Nachfolgende Bushaltestellen sind davon betroffen:

• Unterdorf Nord

• Unterdorf Süd

• Schelmenberg Süd

• Schelmenberg Nord

• Speyerer Straße 37 Nord

• Speyerer Straße 37 Süd

• Speyerer Straße Südseite

• Siedlung Nord (Rettigheim)

• Siedlung Süd (Rettigheim)

• Malscher Straße Nord (Rettigheim)

• Malscher Straße Süd (Rettigheim)

• Industriegebiet Ost (Tairnbach)

• Industriegebiet West (Tairnbach)

Nicht benannte Bushaltestellen sind entweder bereits barrierefrei ausgebaut oder sollen zukünftig in Zusammenhang mit anderen Baumaßnahmen berücksichtigt werden.

Eine Kostenberechnung des Ingenieurbüros Willaredt vom Dezember 2018 bezifferte damals die Gesamtkosten auf 238.483,14 €, was eine Förderung nach dem Landesgemeindeverkehrsfinanzierungsgesetz (LGVFG) von maximal 177.676,00 € bedeutet hätte.

Die Planungen wurden zwischenzeitlich weiter konkretisiert und die Kostenberechnung aus 2018 fortgeschrieben.

Aufgrund erheblicher Baupreissteigerungen seit 2018 sowie der Erweiterung der Maßnahme um einen Fahrbahnteiler mit Querungshilfen in der Speyerer Straße, haben sich die Gesamtkosten der Maßnahme auf 576.864,16 € gesteigert, womit sich eine Kostensteigerung gegenüber der Ursprungsplanung in Höhe von 338.381,02 € ergibt.

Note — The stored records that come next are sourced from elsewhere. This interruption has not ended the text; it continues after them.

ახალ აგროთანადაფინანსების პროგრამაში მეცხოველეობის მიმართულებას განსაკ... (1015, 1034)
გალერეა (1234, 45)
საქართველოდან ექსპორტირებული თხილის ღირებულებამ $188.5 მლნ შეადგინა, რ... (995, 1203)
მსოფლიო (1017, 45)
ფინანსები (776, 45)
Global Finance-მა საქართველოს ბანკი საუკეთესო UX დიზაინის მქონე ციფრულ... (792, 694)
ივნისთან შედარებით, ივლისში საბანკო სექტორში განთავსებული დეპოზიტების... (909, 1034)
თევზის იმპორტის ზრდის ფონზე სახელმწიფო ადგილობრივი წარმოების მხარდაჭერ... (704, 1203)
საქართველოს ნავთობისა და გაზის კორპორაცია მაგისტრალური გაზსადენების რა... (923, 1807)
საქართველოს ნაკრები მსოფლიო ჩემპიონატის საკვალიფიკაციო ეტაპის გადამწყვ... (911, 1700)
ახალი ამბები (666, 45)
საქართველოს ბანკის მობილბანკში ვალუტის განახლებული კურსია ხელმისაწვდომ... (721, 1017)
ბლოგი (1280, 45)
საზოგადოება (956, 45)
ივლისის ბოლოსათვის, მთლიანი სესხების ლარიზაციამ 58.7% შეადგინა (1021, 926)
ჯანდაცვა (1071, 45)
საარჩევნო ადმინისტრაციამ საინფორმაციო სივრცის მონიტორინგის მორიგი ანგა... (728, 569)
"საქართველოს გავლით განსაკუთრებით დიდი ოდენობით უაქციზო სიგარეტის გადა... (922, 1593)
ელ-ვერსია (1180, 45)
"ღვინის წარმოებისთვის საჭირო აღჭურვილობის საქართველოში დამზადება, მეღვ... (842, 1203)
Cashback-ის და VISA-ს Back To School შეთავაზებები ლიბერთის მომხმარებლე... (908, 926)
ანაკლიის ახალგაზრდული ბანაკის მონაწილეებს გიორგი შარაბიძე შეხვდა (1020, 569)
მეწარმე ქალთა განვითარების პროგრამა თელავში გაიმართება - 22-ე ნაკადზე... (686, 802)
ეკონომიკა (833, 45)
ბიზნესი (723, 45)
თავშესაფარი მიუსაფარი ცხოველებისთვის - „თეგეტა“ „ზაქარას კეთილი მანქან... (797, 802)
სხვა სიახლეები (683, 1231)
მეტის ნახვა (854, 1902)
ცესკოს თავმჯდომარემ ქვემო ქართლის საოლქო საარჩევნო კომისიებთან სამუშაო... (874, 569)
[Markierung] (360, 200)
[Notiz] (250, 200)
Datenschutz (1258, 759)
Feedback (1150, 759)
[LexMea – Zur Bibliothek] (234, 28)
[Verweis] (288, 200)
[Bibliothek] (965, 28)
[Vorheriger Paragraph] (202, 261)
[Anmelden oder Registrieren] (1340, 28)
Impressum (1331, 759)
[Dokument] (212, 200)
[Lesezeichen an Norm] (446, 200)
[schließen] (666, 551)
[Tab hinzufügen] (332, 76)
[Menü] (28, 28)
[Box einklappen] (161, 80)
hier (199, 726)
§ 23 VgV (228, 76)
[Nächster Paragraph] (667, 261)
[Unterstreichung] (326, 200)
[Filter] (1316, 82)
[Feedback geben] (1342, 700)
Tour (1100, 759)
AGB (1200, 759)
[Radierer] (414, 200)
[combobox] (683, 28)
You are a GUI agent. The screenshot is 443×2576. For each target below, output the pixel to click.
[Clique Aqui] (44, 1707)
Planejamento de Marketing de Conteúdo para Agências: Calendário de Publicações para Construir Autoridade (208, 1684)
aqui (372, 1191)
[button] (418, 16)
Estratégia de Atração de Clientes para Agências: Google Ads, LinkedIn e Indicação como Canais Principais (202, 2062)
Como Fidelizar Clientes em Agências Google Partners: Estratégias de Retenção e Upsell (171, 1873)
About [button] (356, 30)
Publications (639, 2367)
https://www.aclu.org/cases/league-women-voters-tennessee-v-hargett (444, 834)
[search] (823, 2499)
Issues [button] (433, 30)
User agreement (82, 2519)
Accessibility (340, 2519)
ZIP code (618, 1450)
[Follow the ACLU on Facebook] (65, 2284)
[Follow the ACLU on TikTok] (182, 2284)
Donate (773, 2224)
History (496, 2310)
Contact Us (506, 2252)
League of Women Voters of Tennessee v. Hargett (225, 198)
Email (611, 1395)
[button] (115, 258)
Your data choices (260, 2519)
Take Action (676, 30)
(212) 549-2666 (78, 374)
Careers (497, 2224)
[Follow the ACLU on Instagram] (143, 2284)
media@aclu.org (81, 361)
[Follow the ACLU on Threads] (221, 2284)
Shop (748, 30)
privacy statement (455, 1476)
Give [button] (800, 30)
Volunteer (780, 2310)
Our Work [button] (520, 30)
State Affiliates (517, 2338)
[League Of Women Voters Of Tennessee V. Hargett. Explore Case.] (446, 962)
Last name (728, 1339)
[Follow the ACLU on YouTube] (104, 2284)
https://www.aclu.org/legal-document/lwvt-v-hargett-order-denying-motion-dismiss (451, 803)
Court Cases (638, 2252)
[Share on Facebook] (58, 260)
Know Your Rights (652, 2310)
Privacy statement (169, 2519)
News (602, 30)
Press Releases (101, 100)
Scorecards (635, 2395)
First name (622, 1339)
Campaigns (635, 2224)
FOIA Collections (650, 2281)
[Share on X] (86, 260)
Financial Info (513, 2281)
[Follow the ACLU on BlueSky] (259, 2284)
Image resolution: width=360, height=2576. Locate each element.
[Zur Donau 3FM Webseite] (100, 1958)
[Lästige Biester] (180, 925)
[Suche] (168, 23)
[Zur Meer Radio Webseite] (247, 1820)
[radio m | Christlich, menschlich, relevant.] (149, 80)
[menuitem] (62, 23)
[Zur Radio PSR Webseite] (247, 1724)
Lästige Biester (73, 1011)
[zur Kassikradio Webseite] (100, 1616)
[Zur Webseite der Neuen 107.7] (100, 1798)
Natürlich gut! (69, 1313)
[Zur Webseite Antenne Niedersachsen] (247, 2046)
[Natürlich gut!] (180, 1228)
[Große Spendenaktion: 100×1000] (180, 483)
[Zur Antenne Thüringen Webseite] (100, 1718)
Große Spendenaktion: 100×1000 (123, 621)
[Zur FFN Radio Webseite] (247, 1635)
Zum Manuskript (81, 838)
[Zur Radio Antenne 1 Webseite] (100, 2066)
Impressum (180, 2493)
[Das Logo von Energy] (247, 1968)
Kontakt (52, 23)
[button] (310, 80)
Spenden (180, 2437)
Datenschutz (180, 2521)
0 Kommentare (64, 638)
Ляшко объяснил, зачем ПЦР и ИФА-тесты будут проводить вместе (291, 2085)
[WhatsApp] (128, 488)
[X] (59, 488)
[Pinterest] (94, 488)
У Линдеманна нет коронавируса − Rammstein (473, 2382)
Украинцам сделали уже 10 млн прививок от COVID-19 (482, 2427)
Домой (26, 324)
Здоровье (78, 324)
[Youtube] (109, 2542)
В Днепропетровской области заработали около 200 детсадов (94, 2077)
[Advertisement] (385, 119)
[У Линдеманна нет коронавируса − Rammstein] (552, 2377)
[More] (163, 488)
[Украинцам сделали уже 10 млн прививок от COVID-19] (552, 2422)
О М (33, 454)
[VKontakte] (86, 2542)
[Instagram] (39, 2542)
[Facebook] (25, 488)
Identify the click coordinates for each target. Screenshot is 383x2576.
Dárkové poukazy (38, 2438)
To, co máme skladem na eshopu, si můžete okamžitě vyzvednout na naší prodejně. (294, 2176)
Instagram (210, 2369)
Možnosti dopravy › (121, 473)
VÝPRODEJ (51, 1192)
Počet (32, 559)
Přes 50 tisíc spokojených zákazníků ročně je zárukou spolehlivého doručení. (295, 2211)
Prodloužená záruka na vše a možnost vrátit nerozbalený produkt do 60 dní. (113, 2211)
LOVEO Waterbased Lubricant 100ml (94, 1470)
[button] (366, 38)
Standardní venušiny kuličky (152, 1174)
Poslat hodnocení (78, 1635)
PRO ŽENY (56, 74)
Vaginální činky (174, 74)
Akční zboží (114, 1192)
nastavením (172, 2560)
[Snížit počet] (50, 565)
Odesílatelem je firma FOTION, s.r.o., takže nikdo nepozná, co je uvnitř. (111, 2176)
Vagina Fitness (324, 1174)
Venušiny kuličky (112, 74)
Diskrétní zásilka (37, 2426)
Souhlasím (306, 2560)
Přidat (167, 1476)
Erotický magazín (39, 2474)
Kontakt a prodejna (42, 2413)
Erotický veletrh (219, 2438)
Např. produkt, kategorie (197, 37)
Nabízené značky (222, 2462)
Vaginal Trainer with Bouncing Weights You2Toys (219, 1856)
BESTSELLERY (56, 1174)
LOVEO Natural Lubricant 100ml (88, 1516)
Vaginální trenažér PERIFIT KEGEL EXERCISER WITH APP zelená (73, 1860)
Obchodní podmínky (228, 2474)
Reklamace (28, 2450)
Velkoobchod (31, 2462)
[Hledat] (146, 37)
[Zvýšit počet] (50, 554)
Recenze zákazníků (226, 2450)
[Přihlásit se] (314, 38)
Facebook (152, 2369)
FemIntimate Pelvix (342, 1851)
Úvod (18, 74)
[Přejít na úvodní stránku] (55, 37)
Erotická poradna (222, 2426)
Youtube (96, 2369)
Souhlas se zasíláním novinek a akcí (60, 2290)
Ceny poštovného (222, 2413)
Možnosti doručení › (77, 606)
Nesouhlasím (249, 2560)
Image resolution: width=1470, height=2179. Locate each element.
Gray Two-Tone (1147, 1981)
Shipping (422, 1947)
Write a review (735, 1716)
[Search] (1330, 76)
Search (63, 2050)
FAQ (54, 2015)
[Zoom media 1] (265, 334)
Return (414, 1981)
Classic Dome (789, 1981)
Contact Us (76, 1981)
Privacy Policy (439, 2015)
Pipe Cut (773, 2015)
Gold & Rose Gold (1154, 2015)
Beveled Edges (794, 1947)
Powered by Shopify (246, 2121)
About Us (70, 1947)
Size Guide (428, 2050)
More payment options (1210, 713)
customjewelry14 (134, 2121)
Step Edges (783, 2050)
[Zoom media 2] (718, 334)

Bauamtsleiter Haussmann erklärte in der Sitzung, dass eine Erhöhung der o.g. LGVFG-Förderung nach den geltenden Förderbedingungen nicht möglich sei. Es besteht jedoch die Möglichkeit, den ursprünglichen Förderantrag zurückzunehmen und einen Neuantrag auf Grundlage der fortgeschriebenen Kostenberechnung zu stellen. Ein Restrisiko besteht dahingehend, dass ein Rechtsanspruch auf Bewilligung des Antrags nicht besteht. Bei einem Neuantrag könne eine Fördersumme von 306.573,40 € beantragt werden.

Die Verwaltung empfahl daher dem Gremium, den ursprünglichen LGVFG-Förderantrag zurückzunehmen und einen Neuantrag einzureichen. Die Maßnahme an sich kann in diesem Fall jedoch erst nach einer Entscheidung des Fördermittelgebers starten.

Der Gemeinderat folgte dem Beschlussvorschlag der Verwaltung in Gänze.


Für die Freie Wähler – Bürgerliste e.V.

Reimund Metzger, Gemeinderat

Foto: R.M.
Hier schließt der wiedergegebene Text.